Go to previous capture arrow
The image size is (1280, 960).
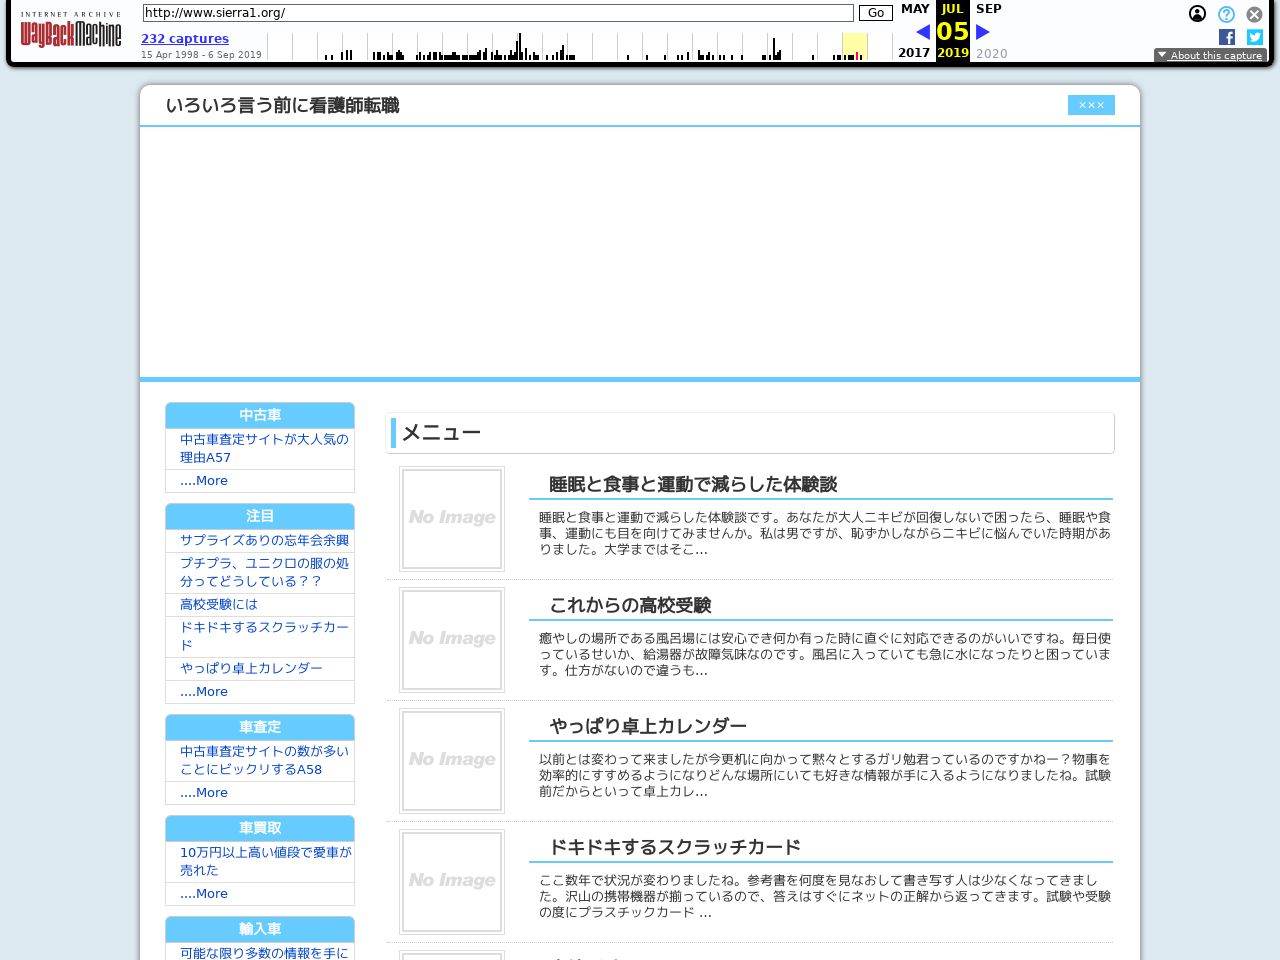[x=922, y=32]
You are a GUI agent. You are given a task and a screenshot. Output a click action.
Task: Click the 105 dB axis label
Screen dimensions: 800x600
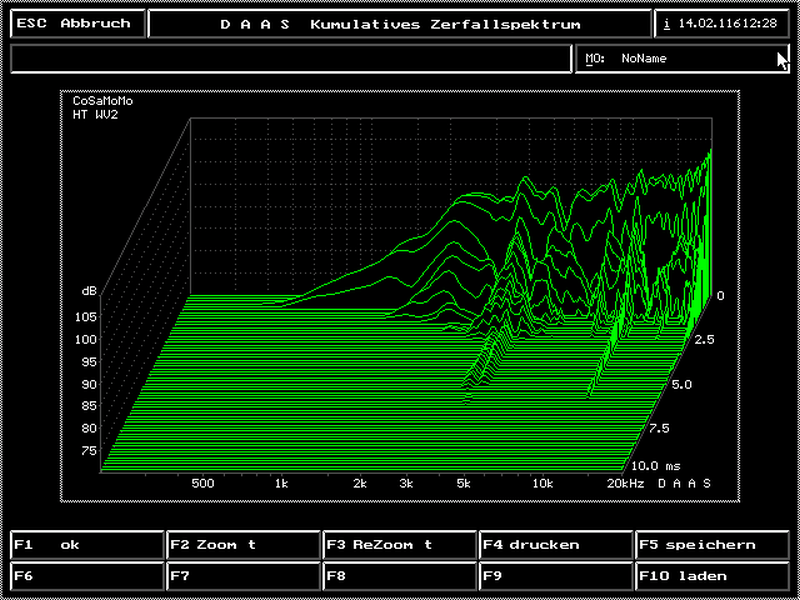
..........
● Written task
Output the lines above word for word, leaving out the pictures.

● Answer below
Go to previous capture arrow
The image size is (1280, 960).
[x=922, y=32]
You are a GUI agent. You are given a task and a screenshot. Output a click action.
Task: Click the 105 dB axis label
Screen dimensions: 800x600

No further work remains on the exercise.